8.8.11

The Goth Challenge! Day 1 - Becoming goth

Saturday I was thinking about some article, and I thought, that I could share my path to goth subcultre.
And this morning I saw by Juliet's Lace The goth challenge. And the first on the list is:
"How did you come across the subculture?"
(Coincidence? :D)
That sounds interesting, so...why not join?
_________________________

It´s been now about 3 years that I really consider myself as a goth.
But when I first heard (better said read) the word gothic, I was about 12 or 13.

Non-goth years
I was a strange kid from my early years...I didn´t have friends and was always playing alone in the corner. And I never liked those group activities.
I was a loner (and I still am).
Not long ago I found some of my old dolls.
I dyied my "Barbie" (a fake one) the hair black (with water-colours :D :D ). And on my big baby doll I drew many  funny "tattooes" like a cross, snake and so. I even painted her nails, lids and lips black (with marker pen)...Funny isn´t it? :D
I even have some interesting peple in my family: my brother is a hardcore, punk and metal fan, my boy-cousin is skinhead, my girl-cousin is metalhead and some of my other cousins like darker music too...I even heard that my father was always wearing black.

» PROVIDED RECORDS
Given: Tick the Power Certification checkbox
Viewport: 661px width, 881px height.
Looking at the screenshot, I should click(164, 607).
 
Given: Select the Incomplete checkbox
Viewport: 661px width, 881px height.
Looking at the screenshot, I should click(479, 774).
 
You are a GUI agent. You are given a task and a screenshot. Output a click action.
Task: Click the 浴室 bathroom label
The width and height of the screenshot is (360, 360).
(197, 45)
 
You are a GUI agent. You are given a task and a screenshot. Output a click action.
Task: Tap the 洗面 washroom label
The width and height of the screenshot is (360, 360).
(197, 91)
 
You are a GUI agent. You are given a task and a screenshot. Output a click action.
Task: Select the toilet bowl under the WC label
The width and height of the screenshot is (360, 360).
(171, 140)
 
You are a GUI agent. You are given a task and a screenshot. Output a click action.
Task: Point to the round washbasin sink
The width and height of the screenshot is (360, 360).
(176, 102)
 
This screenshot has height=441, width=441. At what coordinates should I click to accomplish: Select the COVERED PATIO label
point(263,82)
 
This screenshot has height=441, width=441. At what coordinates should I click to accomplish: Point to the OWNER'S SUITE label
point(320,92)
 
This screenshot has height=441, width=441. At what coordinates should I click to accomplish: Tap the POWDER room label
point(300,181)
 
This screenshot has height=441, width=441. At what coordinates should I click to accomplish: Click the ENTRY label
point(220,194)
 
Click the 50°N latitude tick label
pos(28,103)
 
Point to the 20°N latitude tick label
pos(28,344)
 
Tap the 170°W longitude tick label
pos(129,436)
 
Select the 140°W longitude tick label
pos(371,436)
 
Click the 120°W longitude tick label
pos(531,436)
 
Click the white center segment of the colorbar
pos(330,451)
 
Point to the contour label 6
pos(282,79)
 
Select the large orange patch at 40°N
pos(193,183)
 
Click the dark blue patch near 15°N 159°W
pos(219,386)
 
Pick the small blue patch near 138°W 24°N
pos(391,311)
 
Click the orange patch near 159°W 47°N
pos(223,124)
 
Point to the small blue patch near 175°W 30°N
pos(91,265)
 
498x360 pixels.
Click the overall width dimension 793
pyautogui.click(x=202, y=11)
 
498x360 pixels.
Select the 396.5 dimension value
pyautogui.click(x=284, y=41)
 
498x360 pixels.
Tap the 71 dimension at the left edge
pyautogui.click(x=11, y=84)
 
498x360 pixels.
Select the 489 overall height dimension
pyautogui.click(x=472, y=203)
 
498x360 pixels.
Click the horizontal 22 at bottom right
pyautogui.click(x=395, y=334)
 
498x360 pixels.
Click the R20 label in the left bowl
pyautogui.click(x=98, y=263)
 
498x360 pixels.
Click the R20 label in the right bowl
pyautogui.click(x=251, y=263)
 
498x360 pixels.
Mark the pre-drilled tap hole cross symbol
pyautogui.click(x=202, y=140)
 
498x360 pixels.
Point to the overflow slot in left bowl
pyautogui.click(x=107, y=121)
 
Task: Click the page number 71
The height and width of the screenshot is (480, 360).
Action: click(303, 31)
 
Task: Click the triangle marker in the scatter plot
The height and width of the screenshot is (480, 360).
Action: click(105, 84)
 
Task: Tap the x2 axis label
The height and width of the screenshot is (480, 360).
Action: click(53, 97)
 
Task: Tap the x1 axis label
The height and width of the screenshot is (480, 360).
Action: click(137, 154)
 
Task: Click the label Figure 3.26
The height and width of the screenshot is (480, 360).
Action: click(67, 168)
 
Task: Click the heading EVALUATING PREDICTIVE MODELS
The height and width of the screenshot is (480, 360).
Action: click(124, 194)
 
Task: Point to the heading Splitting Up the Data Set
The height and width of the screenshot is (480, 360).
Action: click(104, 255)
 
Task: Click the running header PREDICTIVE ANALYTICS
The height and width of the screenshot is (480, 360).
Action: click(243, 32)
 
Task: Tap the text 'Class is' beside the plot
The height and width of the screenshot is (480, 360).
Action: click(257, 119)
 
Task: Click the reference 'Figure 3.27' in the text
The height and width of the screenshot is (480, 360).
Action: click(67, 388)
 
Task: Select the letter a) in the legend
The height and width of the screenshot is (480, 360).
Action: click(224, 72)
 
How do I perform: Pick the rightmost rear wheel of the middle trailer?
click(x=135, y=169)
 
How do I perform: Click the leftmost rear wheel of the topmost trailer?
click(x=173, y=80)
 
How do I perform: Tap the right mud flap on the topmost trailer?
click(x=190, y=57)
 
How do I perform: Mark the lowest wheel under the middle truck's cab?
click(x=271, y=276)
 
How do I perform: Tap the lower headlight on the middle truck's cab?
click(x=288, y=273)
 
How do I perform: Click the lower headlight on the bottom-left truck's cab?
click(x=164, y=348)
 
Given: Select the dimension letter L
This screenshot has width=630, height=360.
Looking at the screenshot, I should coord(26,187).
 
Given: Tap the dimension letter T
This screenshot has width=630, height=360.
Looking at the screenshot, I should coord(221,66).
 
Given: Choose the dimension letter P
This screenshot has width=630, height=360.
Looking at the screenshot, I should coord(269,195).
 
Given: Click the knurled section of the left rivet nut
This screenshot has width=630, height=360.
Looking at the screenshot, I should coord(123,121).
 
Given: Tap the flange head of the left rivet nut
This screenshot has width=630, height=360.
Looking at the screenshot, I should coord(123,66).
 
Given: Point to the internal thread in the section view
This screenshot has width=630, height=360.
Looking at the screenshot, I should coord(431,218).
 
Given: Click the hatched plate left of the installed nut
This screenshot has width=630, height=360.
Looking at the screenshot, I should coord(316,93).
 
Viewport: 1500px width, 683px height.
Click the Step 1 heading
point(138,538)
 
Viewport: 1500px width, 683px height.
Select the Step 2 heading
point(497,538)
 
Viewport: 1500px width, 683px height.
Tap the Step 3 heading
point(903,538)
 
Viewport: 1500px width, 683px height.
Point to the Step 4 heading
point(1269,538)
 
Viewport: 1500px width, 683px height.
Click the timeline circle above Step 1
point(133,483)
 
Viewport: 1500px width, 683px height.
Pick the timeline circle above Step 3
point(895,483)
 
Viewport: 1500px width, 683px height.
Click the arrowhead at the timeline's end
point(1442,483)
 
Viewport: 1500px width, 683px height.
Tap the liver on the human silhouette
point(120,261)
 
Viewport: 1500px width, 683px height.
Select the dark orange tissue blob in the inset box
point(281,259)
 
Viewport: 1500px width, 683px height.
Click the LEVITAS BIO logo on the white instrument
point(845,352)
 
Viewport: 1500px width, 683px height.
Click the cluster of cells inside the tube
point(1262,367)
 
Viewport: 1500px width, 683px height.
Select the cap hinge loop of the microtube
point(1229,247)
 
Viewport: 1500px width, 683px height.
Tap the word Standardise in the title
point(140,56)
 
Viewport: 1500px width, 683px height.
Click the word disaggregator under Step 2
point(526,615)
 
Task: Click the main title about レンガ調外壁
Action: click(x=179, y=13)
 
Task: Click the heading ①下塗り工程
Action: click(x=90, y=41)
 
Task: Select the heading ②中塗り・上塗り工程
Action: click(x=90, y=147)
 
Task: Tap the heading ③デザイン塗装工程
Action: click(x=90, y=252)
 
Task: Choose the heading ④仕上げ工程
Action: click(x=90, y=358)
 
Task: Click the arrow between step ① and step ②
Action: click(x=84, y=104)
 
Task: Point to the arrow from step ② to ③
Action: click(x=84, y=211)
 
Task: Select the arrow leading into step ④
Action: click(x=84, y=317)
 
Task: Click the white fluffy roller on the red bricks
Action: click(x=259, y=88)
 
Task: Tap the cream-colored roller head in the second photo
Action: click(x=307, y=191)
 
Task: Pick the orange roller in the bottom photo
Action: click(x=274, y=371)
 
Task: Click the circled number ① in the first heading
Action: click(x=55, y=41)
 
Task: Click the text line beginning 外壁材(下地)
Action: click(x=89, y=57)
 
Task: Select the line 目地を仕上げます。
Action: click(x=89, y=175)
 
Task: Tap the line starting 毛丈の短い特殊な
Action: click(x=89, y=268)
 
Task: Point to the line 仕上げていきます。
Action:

» TASKS TO CARRY OUT
1. In the goth challenge post, how old was the writer when they first read the word "gothic"?
2. Please continue the goth challenge post from its last sentence.

» RESULTS FOR EACH TASK
1. About 12 or 13.

2.
And still I never said that I was "born goth", or that I have the "correct genes" to become goth.
I believe, that we are born as tabula rasa, maybe with some predispositions in temperament and character, but we are, what we grow up to be.

The dark beginning
I was 13. I read some of the few blogs we had at that time.
Misunderstood, loner, interest in magic, darkness and bloody pictures, metal, black clothing...
That was mostly the characteristic of a "goth" on various blogs.
I was a depressed teenaager (I gone through a real depression, so I still can´t understand some of those dark kids who always said that depression for them is something like a bliss, that most of the "art" they made in depression...because...I was so happy when I made it on the surface from that deep dark abyss, and was so scared...I never want to go back...), without friends. I loved dark-art and morbid-art, and I always liked black (but my mother never wanted to buy me black clothing). My brother opened me the door to metal music and supernatural themes sounded always interesting to me.
That´s why I thougt: "thats finally something for me!"
Of course I didn´t believe everything, even when I was quite naive...I never believed that  depression and especially self-harming are part of being a goth.
For me, it was the dark, the black and the metal, in those days.

Becoming a Baby-bat
But, there were some people who said, that it wasn´t really true. They said something about some "Sisters" and some "House".
I was a very curious kid, so I tried to look what´s true on their words.
This time I tried it at german and english sites, like goth.net, gothic.net, gothicinfo.de or even wikipedia. I even contacted some older goths (through myspace or vampirefreaks).
And really...
When I first heard the "goth hymn" Bela Lugosi´s Dead...I din´t like it. I was used to metal music, and that was just something absolutely different.
But when I catched myself singing "Undead undead undead..." over and over again, I took another try. And this time I saw the music in other light.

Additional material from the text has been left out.